The Los Angeles Times wrote that he was "an editor and writer of great physical and professional courage" who had for twenty years "been carried each day into his office, seated in a chair, a cigar placed in his mouth and a pencil in his hand. . . . He could roll the cigar from one side of his mouth to the other," and he could sign his name "if the paper were passed beneath his hand," but he was "capable of no other movement."

Columnist Earl E. Buie recalled in the San Bernardino County Sun'' on February 22, 1961, that King had for twenty years been "unable to move any part of his body," but "his faithful companion, Johnny McCloy, a male nurse, [was constantly at his side." McCloy "picked him up as you would a child, carried him to his car, then to his desk in his office, propped him against a stack of pillows in his chair, from which he dictated news stories, editorials and a sparkling column of philosophy, humor, comment on the events of the day and observations."
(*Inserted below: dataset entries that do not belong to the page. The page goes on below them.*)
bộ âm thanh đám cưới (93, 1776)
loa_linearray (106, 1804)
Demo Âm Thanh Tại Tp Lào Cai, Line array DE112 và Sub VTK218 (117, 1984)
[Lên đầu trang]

Buie wrote that McCloy "kept Homer's cigars fired, his hair combed, put on his hat in a jaunty position, and, when Homer took a night out with the boys, he held his cards and shoved out the chips at the poker table."

King died in his sleep on February 21, 1961. Survivors included his widow, Agnes, and a stepdaughter from a previous marriage, Alice Benham of Los Angeles. Burial was in the family plot in San Jacinto Valley Cemetery.